Zwischen 1960 und 1990 entwickelte sich Bern zum Schweizer Box-Mekka. Mehrere Berner Profis kämpfen in dieser Zeit in ihrer Gewichtsklasse um den EM-Titel (Chervet, Hebeisen, Scacchia). Viele wechselten den Club in ihrer Zeit als Spitzenboxer nie. Auch Yves Studer, der erfolgreichste Schweizer Boxer der Neuzeit, wechselte den Verein nur ein Mal.
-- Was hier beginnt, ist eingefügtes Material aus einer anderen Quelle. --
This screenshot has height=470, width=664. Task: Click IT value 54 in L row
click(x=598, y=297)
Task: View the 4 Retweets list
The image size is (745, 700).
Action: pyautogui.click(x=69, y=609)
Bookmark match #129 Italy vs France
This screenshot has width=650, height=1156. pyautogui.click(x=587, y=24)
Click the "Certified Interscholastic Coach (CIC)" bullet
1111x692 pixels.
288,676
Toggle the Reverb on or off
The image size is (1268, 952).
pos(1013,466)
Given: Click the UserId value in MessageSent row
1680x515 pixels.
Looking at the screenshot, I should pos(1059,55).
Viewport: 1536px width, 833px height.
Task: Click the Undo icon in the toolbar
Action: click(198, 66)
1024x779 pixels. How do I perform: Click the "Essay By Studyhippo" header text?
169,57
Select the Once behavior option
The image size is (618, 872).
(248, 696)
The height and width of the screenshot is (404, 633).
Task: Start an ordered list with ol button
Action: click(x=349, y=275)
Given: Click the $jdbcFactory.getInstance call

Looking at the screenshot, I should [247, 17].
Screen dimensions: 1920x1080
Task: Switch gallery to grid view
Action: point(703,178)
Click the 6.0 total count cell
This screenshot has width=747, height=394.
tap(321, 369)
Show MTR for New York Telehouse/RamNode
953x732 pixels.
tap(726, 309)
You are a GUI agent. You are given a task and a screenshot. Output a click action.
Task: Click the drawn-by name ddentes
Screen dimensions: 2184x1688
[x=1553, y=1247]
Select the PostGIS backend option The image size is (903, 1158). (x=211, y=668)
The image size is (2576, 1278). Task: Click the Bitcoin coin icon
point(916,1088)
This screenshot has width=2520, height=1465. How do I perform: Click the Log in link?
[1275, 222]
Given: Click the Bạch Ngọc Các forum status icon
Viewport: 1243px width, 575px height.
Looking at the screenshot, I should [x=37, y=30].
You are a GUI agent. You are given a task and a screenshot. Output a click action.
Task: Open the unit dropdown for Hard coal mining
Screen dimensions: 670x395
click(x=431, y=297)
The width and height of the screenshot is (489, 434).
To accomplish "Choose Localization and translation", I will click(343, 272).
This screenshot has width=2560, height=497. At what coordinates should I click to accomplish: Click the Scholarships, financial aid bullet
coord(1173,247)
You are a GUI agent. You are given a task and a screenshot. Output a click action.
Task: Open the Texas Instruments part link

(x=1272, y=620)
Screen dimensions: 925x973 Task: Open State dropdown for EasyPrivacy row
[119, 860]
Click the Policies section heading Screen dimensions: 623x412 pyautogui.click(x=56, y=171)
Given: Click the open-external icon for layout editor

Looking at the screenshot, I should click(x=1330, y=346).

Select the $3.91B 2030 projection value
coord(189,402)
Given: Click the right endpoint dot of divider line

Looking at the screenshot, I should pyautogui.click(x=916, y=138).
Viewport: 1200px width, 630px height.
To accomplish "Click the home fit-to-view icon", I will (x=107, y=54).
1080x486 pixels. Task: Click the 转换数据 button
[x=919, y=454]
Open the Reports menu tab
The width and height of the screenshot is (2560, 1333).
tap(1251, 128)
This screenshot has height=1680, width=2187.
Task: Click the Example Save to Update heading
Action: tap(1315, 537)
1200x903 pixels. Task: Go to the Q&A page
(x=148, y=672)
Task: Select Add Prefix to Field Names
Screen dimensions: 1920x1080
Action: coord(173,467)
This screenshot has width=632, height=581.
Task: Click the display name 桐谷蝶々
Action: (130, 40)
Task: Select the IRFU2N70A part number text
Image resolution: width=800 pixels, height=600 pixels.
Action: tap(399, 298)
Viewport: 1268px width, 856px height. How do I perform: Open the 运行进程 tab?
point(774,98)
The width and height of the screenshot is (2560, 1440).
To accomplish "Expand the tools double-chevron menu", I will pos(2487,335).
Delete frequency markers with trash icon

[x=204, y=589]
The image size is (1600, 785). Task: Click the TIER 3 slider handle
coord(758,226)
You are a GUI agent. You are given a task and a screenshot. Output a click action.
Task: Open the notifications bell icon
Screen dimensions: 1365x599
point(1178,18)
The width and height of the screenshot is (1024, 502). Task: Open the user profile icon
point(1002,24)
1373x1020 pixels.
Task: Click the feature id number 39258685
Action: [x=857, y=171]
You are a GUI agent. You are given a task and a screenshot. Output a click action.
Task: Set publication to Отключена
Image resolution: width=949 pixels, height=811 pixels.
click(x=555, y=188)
Emotional schwierig, sportlich wichtig

Diesen Schritt vollzieht nun auch Davide Faraci, mehrmaliger Schweizer Meister im Mittelgewicht und grösste Schweizer Box-Hoffnung. Er wechselt vom Boxring Baden nach Zürich. «Der Boxclub Zürich bietet mir bessere Trainingsmöglichkeiten, weil dort mehr Wettkampfboxer sind und ich somit auch mehr Sparrings absolvieren kann», sagt der 23-jährige aus Leuggern. Deshalb hat sich Faraci nicht nur von seinem Stammklub, sondern auch vom langjährigen Trainer Engin Köseoglu getrennt. «Engin hat mich in den letzten zehn Jahren als Trainer begleitet und ich verdanke ihm sehr viel. Die Entscheidung ist mir aus persönlicher Sicht nicht einfach gefallen», sagt er. Sportlich hingegen sei es der richtige Weg. «Das Training ist anders als in Baden. Es ist immer gut, auch mal neuen Dingen eine Chance zu geben, um vorwärtszukommen», so Faraci.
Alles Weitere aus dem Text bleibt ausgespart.